__WHAT IS EXPECTED__. Begin the copy at the line containing "Viewport: 768px width, 532px height." in the data below and end it at the line containing "Viewport: 868px width, 434px height.", keeping each line exact and leaving out pictures.

= Beginning of Section =

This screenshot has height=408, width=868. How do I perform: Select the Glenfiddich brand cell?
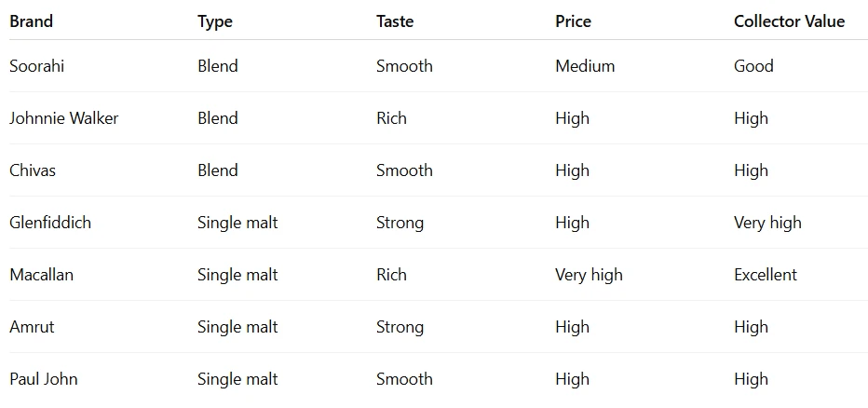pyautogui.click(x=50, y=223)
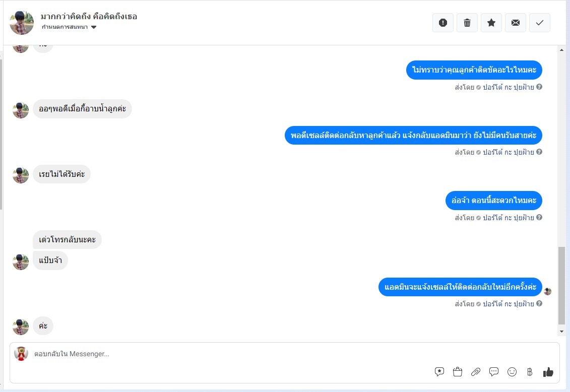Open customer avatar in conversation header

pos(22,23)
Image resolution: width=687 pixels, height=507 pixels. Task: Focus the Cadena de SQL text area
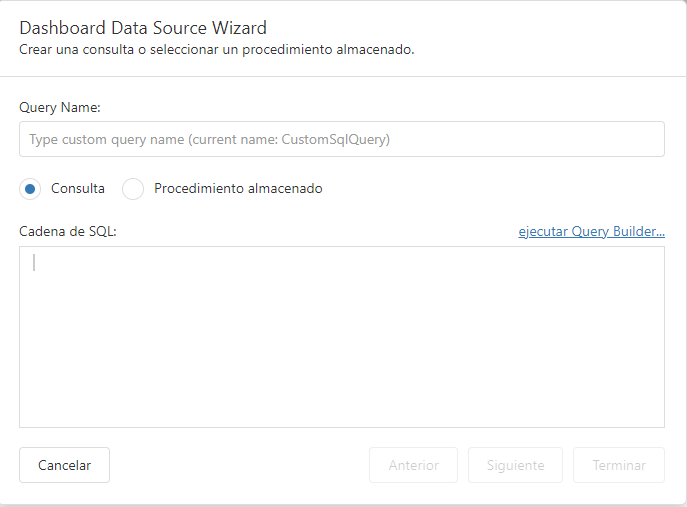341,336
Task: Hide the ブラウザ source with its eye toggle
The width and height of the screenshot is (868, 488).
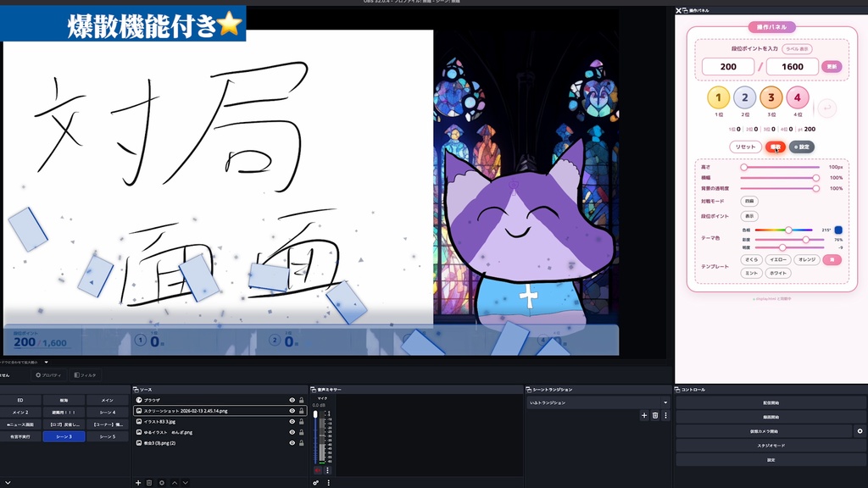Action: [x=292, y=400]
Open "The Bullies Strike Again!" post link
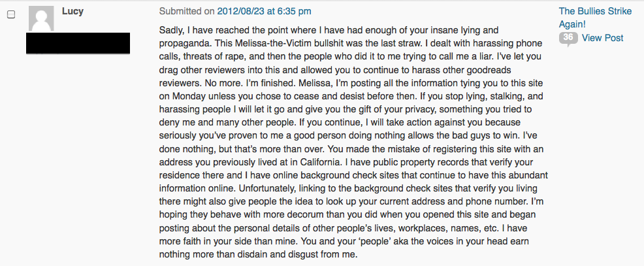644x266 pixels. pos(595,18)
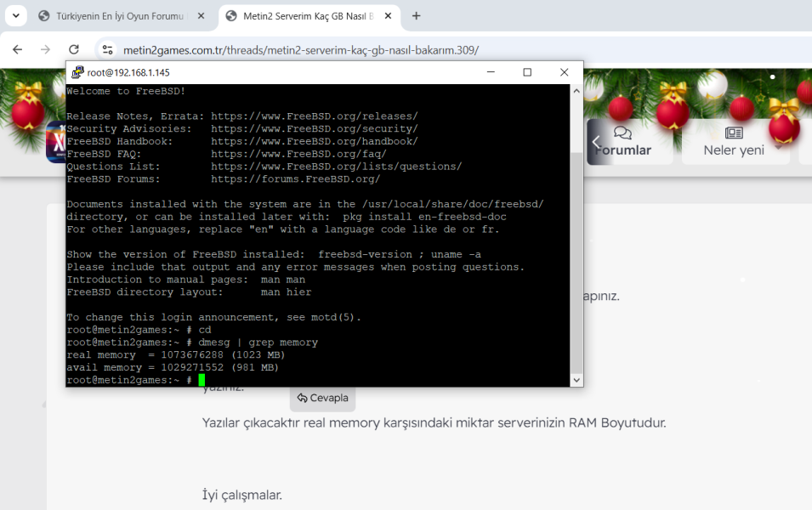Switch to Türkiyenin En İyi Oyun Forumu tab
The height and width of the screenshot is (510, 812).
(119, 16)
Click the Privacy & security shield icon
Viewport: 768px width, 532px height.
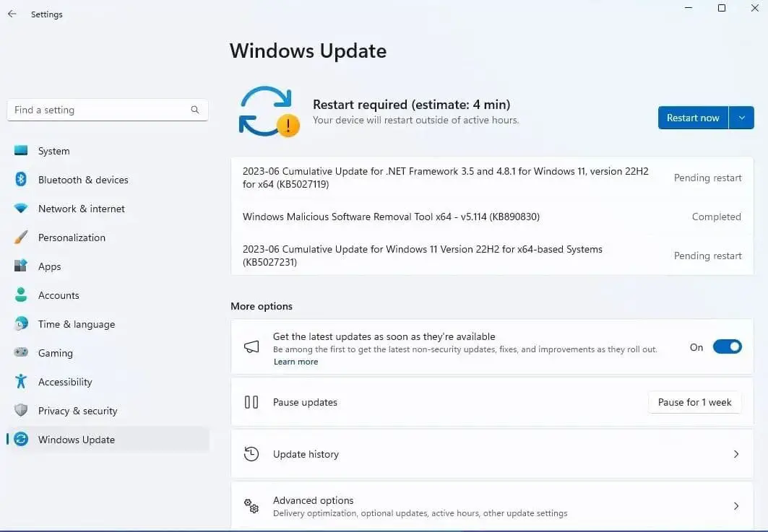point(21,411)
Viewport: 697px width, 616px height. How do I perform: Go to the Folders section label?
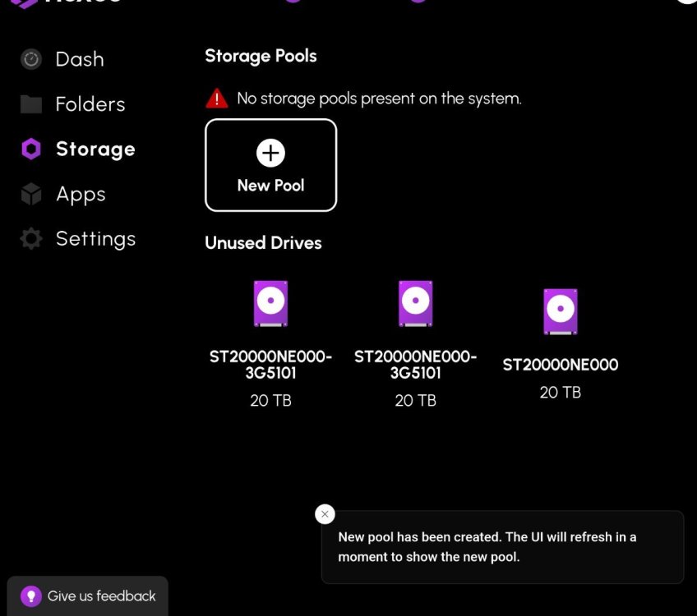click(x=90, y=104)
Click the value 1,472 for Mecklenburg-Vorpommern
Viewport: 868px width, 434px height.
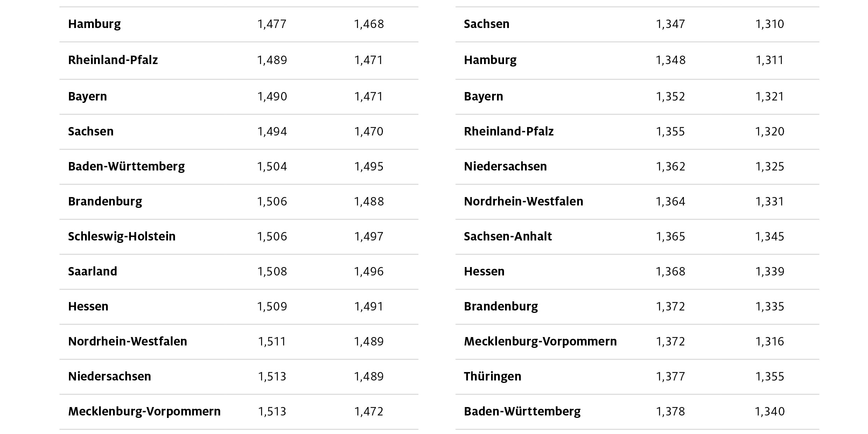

= End of Section =
= Beginning of Section =

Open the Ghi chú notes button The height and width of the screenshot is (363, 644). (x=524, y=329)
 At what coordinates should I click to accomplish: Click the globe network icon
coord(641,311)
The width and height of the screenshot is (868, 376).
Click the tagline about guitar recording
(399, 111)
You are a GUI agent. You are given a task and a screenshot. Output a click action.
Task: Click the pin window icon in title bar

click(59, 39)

= End of Section =
= Beginning of Section =

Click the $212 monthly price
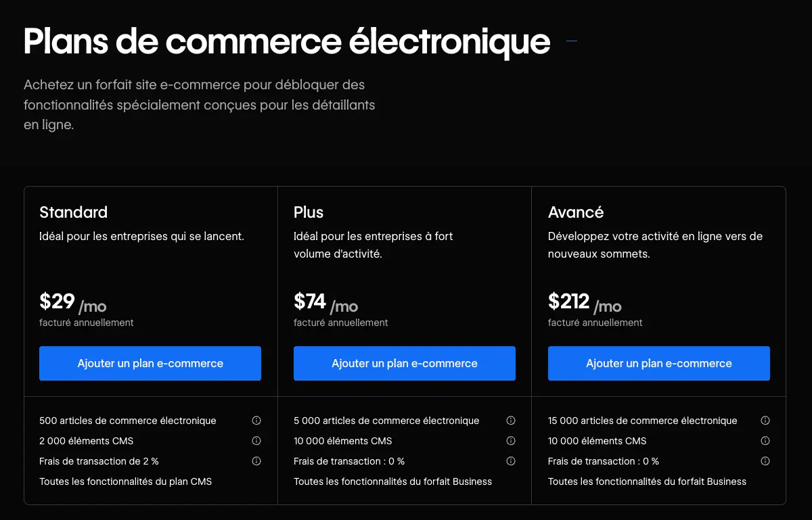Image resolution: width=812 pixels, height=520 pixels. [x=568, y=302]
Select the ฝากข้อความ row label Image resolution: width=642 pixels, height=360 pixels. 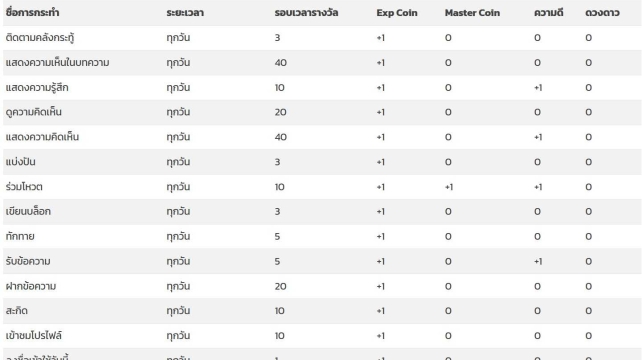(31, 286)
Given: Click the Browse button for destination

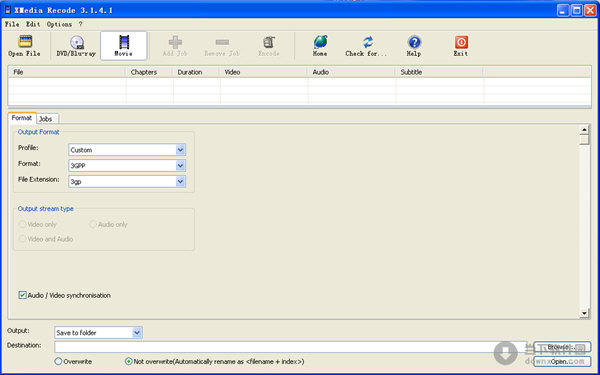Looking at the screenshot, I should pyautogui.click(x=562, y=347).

= End of Section =

__TASK ANSWER__.
Viewport: 768px width, 532px height.
point(21,411)
Viewport: 697px width, 616px height. How do I perform: Go to the Folders section label?
click(x=90, y=104)
Click the value 1,472 for Mecklenburg-Vorpommern
Viewport: 868px width, 434px height.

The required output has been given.